Search the records for the string "This", then copy each line where it appears.

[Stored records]
┌────────

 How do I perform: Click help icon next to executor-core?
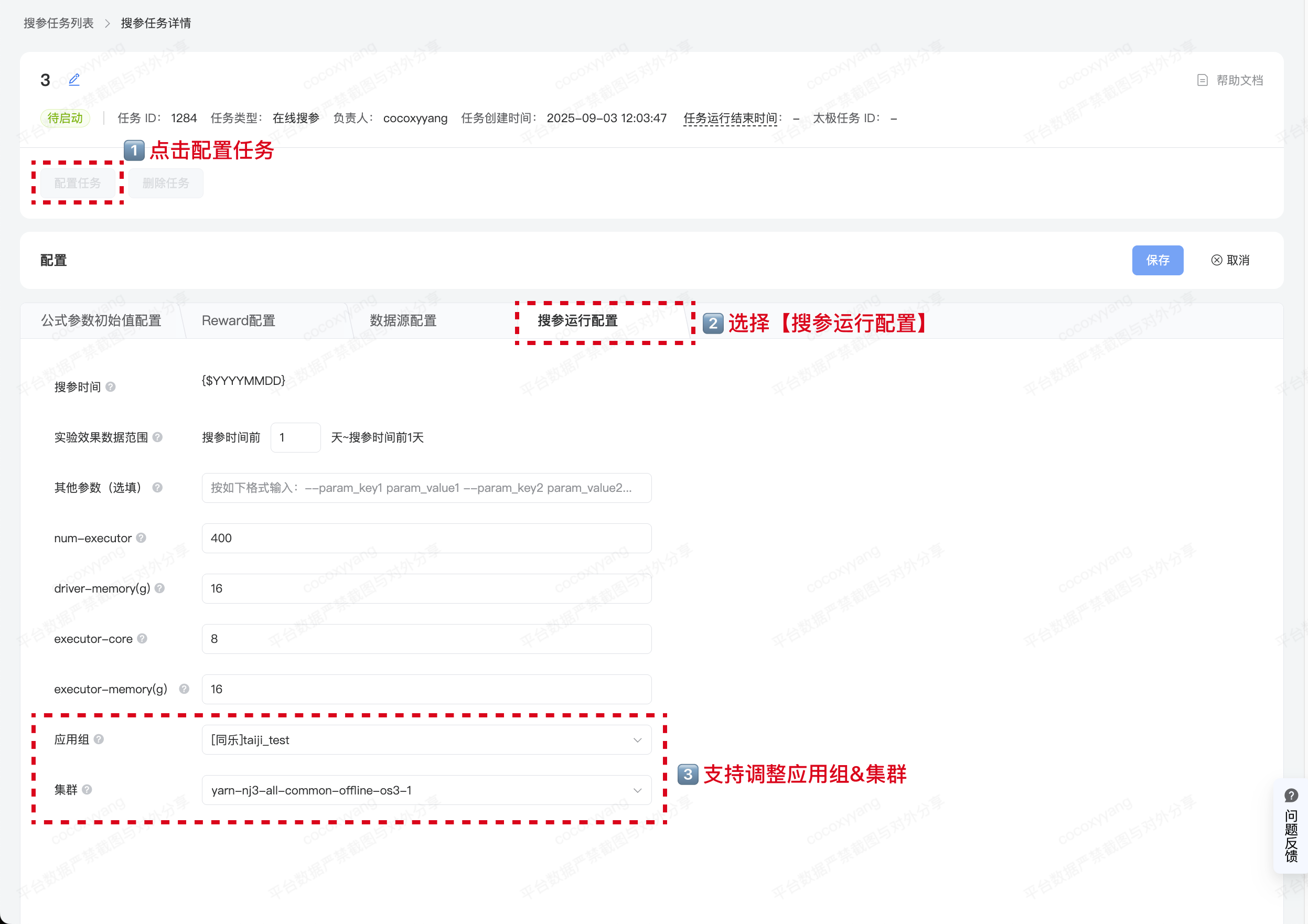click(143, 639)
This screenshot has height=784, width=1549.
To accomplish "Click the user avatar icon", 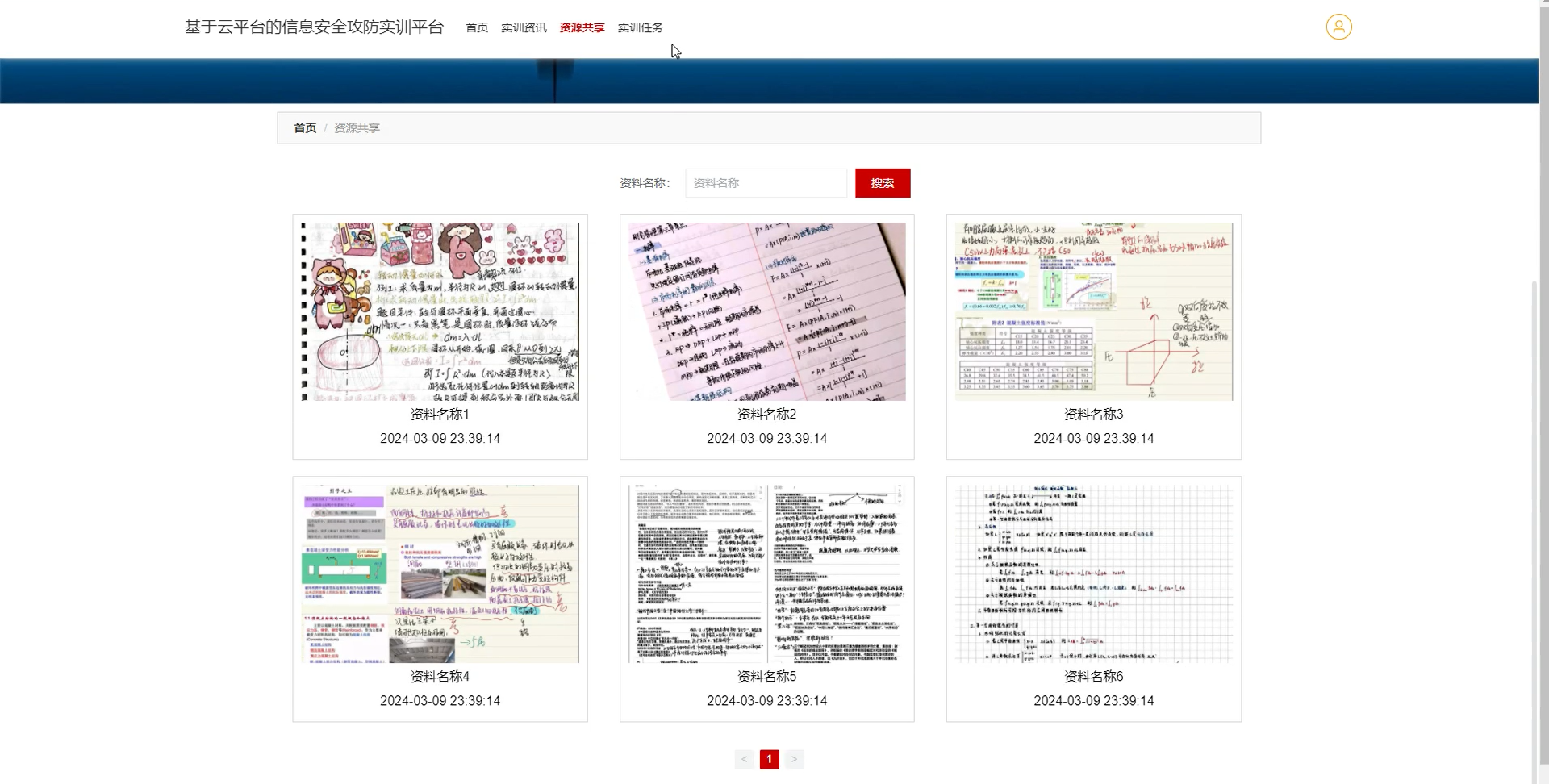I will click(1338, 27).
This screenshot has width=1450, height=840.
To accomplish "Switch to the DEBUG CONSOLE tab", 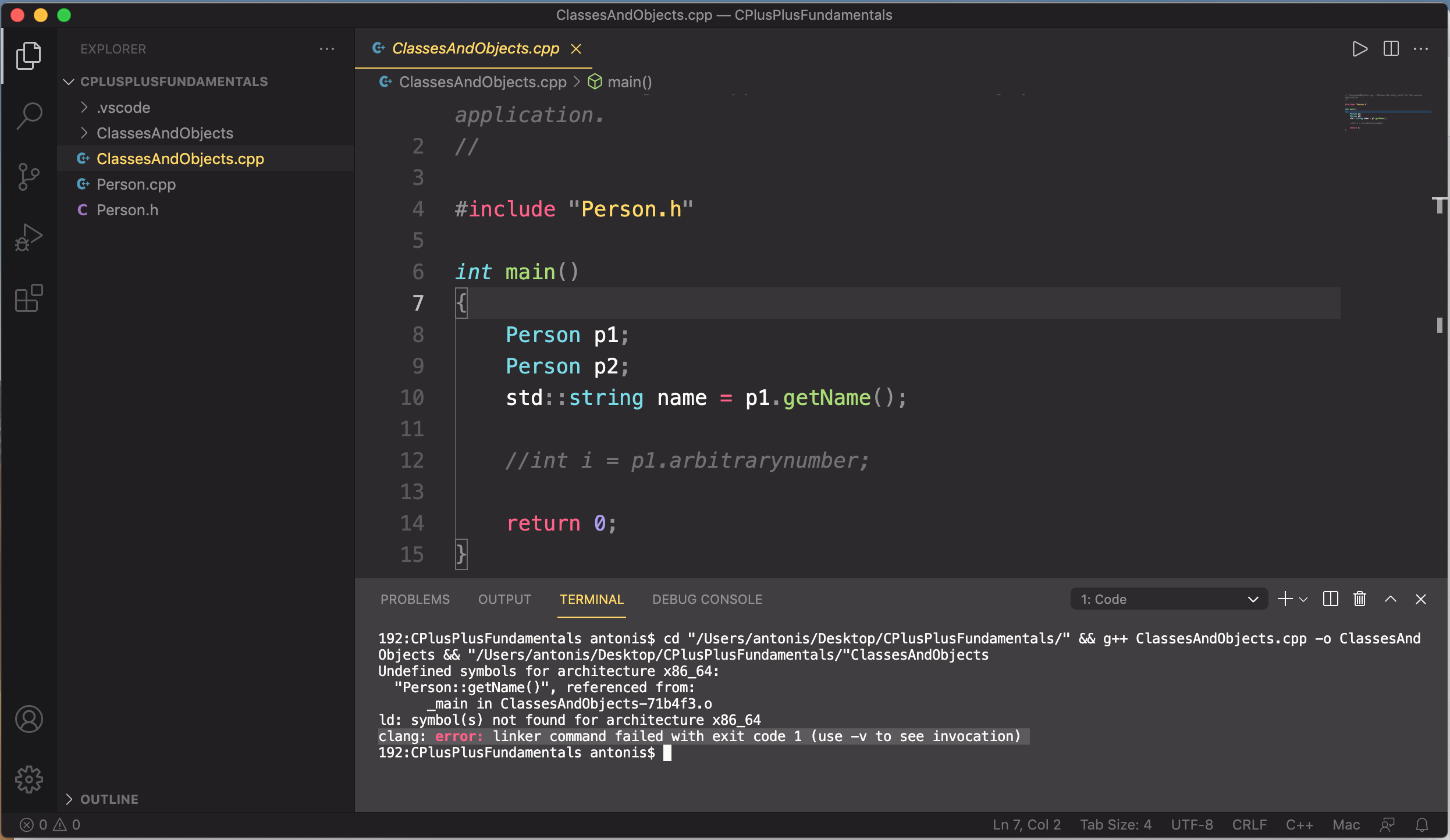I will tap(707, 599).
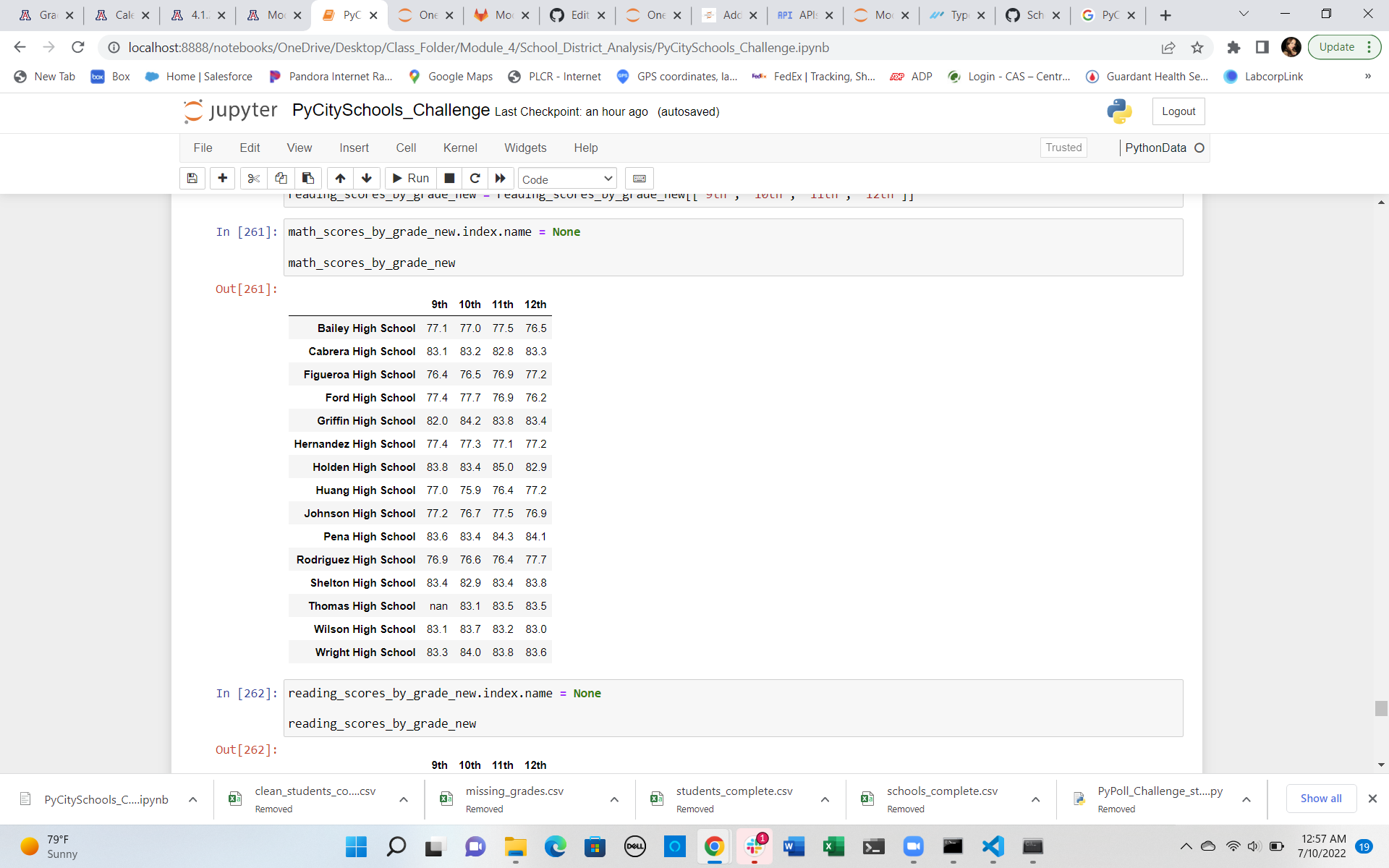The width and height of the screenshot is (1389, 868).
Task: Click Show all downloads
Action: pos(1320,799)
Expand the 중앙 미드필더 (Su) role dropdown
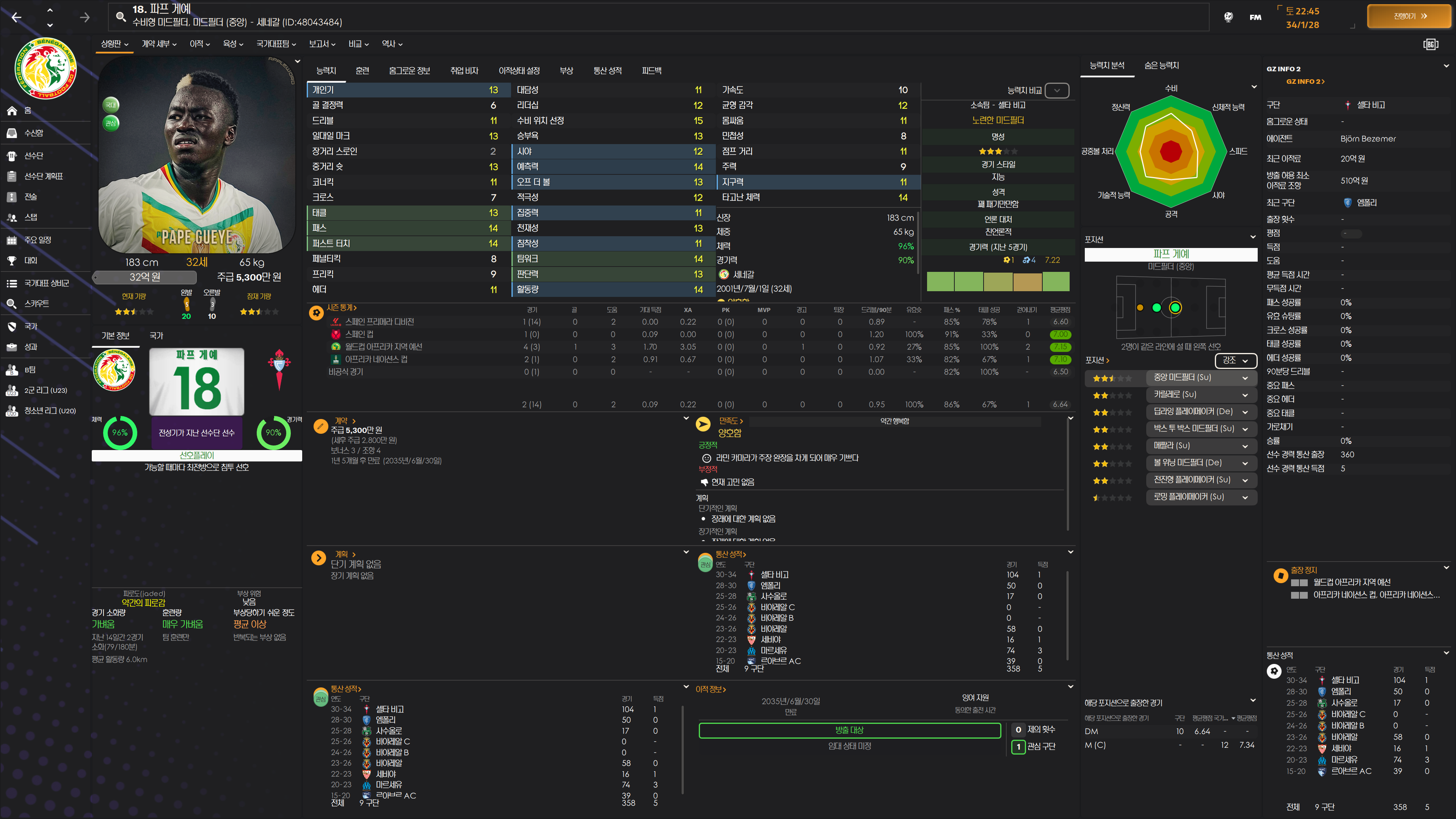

└────────

**Result of the task:**
This screenshot has height=784, width=1549.
This screenshot has width=1450, height=840.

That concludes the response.